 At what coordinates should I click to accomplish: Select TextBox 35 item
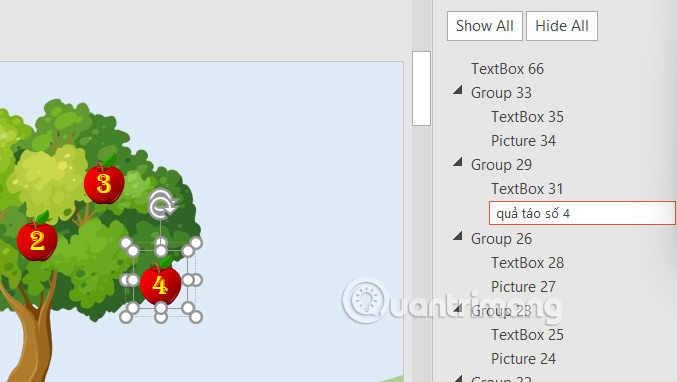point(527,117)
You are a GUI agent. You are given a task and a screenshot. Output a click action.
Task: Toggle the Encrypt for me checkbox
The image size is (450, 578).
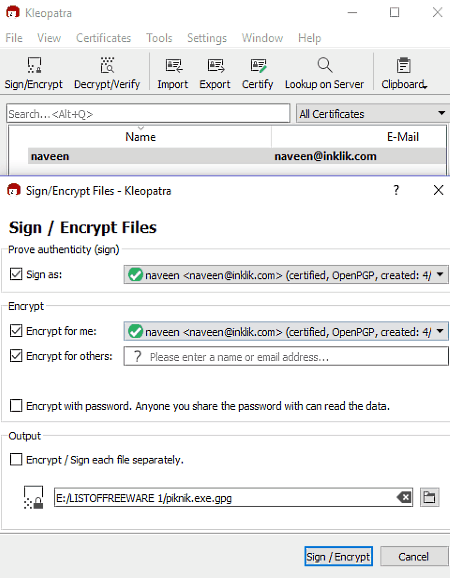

(Brief):
What you produce must match the listing word for word, with no images in it.

(Result of this exercise):
 At what coordinates should I click to accomplish: Select TextBox 35 item
point(527,117)
You are a GUI agent. You are given a task and a screenshot. Output a click action.
Task: Toggle the Encrypt for me checkbox
The image size is (450, 578).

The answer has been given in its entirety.